Angel Heart – ascensore per l’inferno

Scritto da Gabriele "Falcon" Boldreghini il 06/12/2008COMMENTA

A dimostrazione che per girare un film horror inquietante e denso d’atmosfera non servono chissà quali effetti speciali, basta vedere Angel Heart – ascensore per l’inferno, diretto da Alan Parker ed uscito nelle sale nel 1987.

Siamo nella New York del 1955, quando lo scalcagnato investigatore Harry Angel (Mickey Rourke) viene assoldato dallo strano Louis Cyphre (Robert De Niro), per risolvere il bizzarro caso di Jhonny Favourite, un cantante colpito da amnesia e scomparso diversi anni prima e con cui l’uomo ha un conto in sospeso. Da subito l’affare si fa più intricato e pericoloso del previsto, tanto che Harry vorrebbe mollare, ma il signor Cyphre aumenta il compenso e lo convince a continuare le indagini.

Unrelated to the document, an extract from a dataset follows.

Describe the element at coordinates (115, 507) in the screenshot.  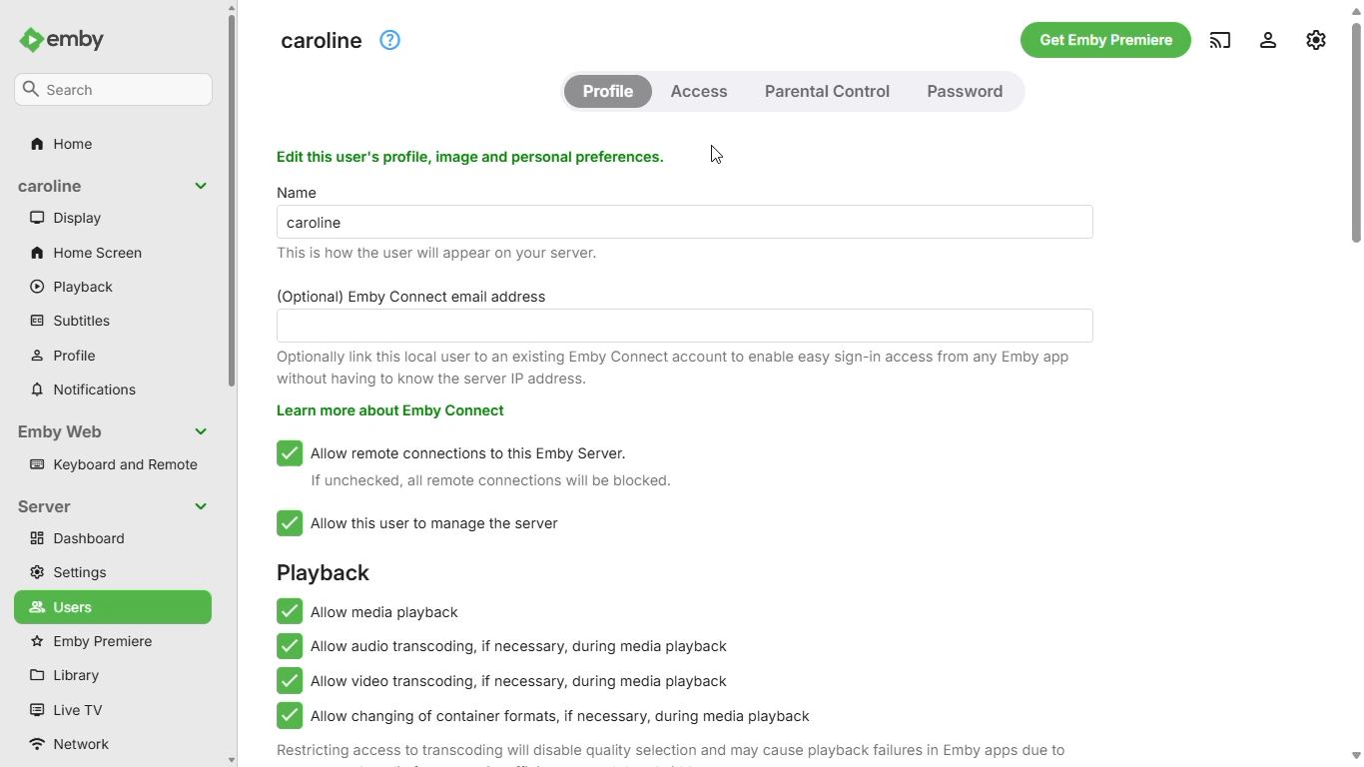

I toni tipici del noir si mescolano alla perfezione con spunti horror, così il protagonista si ritrova a percorrere e le strade di pericolosi quartieri di newyorchesi, seguendo una pista che lo conduce a New Orleans, passando attraverso dottori drogati, musicisti jazz, adoratori di strane entità e praticanti del voodo. Con il procedere delle indagini, Harry rimarrà sempre più coinvolto, anche a causa di spaventosi incubi che iniziano a tormentarlo.

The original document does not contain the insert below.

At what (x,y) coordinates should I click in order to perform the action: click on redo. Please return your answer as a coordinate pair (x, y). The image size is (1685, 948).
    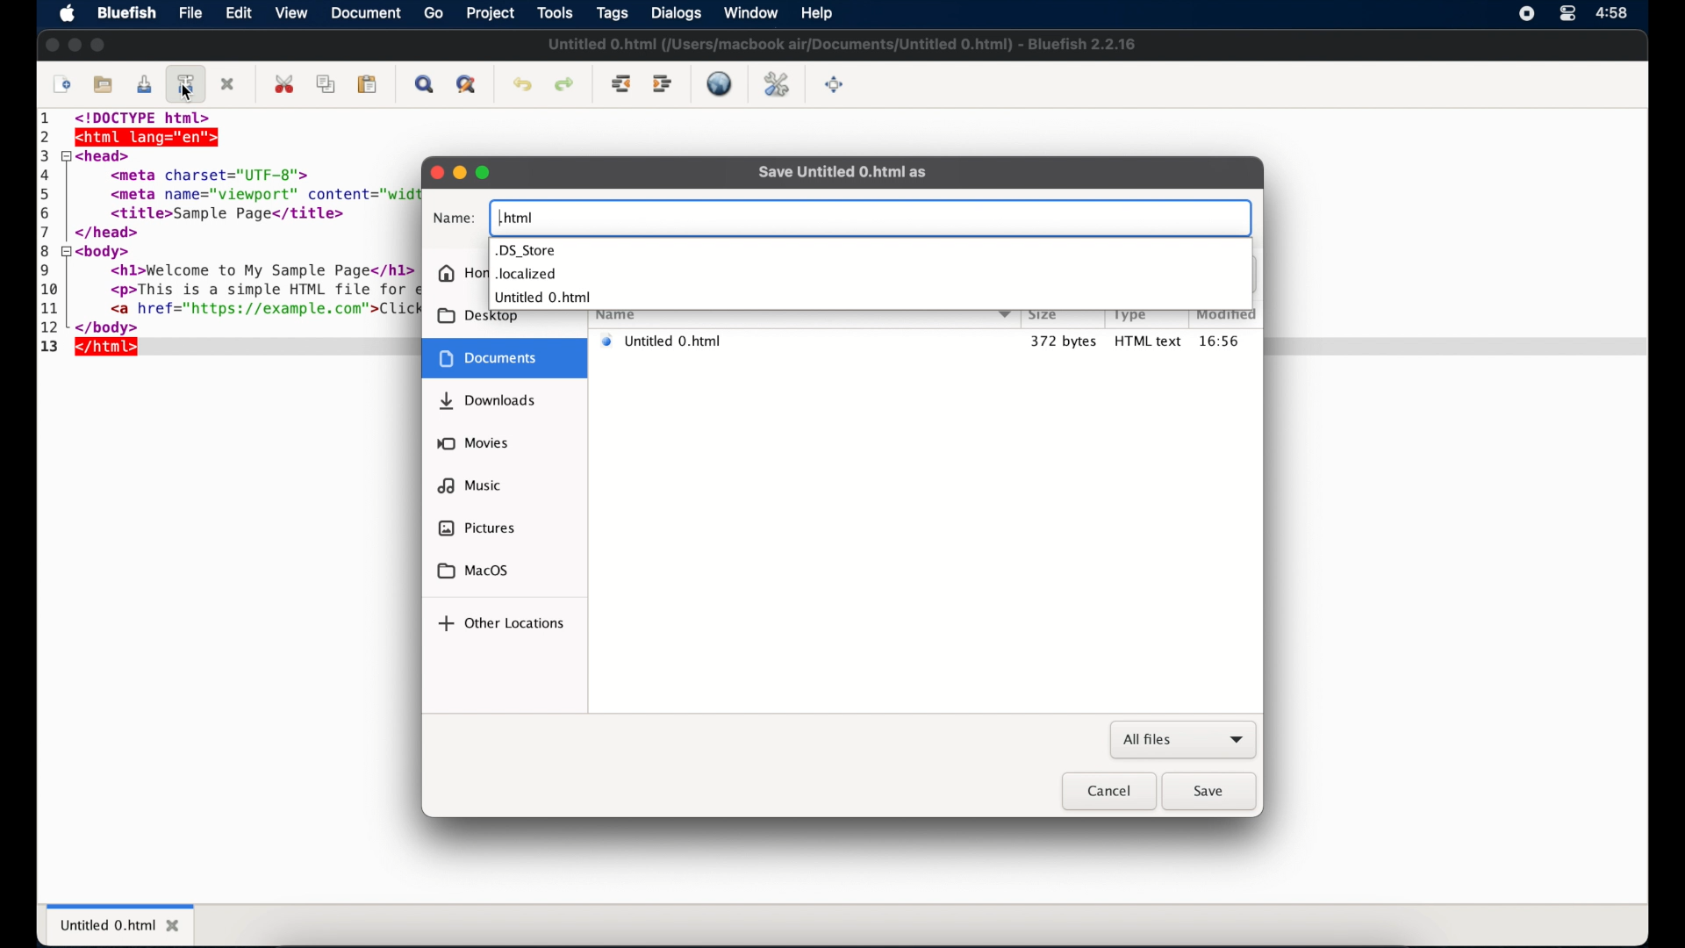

Angel Heart è un film intenso, dal buon ritmo, con ottimi attori ed una scelta impeccabile di tagli scenografici. Si scende sempre più in profondità nell’abisso di tradizioni oscure, alla ricerca di un uomo privo di memoria, che ha lasciato dietro di se una scia di sangue… ancora fresco nonostante gli anni trascorsi.
Ottimo per chi cerca un film con una trama interessante (ed intricata) e non necessita di grandi effetti speciali per godersi una buona pellicola.